[Stored data entries]
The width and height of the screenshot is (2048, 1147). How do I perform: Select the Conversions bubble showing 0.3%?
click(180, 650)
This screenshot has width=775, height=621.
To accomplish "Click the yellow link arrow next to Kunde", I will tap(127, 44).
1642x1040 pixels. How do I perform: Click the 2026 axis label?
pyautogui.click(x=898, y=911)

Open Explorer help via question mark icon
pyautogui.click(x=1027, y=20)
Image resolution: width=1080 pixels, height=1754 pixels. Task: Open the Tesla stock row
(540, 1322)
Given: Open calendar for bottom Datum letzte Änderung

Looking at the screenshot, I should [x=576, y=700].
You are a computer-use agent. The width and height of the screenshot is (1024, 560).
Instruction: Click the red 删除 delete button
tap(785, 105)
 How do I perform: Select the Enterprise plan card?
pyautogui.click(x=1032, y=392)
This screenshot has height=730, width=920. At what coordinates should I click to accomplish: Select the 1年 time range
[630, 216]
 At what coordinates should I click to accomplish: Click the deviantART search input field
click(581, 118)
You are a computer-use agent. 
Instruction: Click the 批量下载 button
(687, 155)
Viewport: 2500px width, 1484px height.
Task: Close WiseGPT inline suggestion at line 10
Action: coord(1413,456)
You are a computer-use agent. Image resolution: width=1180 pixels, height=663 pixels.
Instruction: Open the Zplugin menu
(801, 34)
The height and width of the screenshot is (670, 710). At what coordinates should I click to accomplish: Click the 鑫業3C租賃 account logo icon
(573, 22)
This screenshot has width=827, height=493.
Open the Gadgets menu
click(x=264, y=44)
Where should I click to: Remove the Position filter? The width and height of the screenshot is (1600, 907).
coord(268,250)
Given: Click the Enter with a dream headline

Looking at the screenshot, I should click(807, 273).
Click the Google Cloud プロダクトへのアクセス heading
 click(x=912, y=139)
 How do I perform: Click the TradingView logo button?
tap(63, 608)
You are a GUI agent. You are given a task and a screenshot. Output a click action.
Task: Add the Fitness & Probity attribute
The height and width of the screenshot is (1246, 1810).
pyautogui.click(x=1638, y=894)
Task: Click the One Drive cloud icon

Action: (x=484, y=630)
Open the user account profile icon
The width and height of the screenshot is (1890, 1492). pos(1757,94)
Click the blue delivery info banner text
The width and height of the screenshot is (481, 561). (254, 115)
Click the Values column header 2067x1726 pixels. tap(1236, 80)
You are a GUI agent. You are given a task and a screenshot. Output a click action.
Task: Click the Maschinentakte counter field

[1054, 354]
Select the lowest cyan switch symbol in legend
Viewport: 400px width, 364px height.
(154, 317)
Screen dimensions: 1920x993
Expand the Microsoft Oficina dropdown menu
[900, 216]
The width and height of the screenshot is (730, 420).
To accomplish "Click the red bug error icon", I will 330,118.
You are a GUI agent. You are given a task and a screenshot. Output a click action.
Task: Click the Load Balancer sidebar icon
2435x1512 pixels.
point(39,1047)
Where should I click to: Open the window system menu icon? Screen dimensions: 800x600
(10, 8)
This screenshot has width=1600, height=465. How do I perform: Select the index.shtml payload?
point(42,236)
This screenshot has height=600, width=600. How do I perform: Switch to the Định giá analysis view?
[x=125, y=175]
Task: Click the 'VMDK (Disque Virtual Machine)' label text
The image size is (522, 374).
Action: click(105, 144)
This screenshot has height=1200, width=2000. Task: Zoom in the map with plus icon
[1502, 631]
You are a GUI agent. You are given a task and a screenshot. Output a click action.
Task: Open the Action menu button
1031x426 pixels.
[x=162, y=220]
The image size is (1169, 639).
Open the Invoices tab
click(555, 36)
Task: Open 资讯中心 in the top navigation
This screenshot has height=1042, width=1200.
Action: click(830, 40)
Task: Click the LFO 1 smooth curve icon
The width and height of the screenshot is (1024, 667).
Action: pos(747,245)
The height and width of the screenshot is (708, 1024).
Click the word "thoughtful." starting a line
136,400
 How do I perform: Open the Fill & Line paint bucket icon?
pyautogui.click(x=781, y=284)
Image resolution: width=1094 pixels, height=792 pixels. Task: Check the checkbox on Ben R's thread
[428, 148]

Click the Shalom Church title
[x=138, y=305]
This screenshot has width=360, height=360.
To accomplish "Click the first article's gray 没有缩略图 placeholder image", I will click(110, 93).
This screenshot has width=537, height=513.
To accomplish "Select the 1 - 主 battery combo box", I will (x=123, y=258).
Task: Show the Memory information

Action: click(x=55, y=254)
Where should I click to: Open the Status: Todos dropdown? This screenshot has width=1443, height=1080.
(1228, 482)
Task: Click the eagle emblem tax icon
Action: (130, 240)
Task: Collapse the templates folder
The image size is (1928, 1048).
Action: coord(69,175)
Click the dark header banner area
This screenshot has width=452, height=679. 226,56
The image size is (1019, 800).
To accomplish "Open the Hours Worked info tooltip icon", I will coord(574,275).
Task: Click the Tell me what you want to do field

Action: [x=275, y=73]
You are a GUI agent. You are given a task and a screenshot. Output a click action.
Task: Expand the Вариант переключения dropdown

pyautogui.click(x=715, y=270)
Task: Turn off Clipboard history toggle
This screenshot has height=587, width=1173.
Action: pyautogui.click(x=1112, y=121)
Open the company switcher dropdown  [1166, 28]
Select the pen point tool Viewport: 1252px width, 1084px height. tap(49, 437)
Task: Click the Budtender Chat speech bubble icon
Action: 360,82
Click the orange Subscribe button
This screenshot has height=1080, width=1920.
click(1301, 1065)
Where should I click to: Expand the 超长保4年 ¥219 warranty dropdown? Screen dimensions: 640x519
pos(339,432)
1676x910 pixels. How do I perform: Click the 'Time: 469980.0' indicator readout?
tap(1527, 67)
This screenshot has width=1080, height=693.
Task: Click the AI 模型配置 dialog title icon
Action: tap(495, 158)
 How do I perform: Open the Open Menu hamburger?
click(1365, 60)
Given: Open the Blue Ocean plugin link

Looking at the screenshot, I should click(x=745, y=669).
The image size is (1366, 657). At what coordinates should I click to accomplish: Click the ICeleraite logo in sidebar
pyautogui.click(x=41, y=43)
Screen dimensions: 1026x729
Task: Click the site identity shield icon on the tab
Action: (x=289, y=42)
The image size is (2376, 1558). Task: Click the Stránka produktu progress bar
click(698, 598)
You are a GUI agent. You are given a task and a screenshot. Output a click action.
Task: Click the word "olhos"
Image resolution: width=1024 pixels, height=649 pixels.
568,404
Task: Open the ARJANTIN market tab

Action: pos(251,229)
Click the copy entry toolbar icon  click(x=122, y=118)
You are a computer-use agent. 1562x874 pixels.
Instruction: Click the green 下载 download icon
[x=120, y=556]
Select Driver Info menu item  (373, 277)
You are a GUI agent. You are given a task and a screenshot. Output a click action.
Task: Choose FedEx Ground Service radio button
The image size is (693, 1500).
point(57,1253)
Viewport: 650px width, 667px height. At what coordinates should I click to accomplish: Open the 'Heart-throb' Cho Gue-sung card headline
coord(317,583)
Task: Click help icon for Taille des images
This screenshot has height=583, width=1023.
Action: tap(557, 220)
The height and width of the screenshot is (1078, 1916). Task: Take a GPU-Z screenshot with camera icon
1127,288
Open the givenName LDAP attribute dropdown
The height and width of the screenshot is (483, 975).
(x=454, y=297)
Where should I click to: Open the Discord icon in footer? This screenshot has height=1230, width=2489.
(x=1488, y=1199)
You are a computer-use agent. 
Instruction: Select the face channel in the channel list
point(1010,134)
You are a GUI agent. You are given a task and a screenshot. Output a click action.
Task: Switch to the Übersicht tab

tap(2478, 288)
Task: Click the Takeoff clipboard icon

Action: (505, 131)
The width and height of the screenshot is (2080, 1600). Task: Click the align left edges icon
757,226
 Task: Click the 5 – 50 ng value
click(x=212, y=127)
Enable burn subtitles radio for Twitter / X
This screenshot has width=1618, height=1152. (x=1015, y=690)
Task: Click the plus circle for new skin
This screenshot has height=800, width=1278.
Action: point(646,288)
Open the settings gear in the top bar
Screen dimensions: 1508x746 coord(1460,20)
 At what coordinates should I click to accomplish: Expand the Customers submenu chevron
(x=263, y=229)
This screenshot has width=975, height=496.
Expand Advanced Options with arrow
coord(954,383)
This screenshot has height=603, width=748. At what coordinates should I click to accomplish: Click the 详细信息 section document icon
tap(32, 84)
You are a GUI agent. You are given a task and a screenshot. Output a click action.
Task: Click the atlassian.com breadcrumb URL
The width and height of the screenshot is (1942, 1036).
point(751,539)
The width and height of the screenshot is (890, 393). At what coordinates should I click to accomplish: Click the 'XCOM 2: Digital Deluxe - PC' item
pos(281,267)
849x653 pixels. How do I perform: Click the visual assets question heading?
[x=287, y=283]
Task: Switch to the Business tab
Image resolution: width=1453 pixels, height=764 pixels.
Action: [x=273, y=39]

EXERCISE INSTRUCTIONS >>
Report each line of the items above that contains the string "card", copying every such line in full. Case counts.

RESULT OF THIS TASK >>
 How do I perform: Select the Enterprise plan card?
Viewport: 650px width, 667px height. At what coordinates should I click to accomplish: Open the 'Heart-throb' Cho Gue-sung card headline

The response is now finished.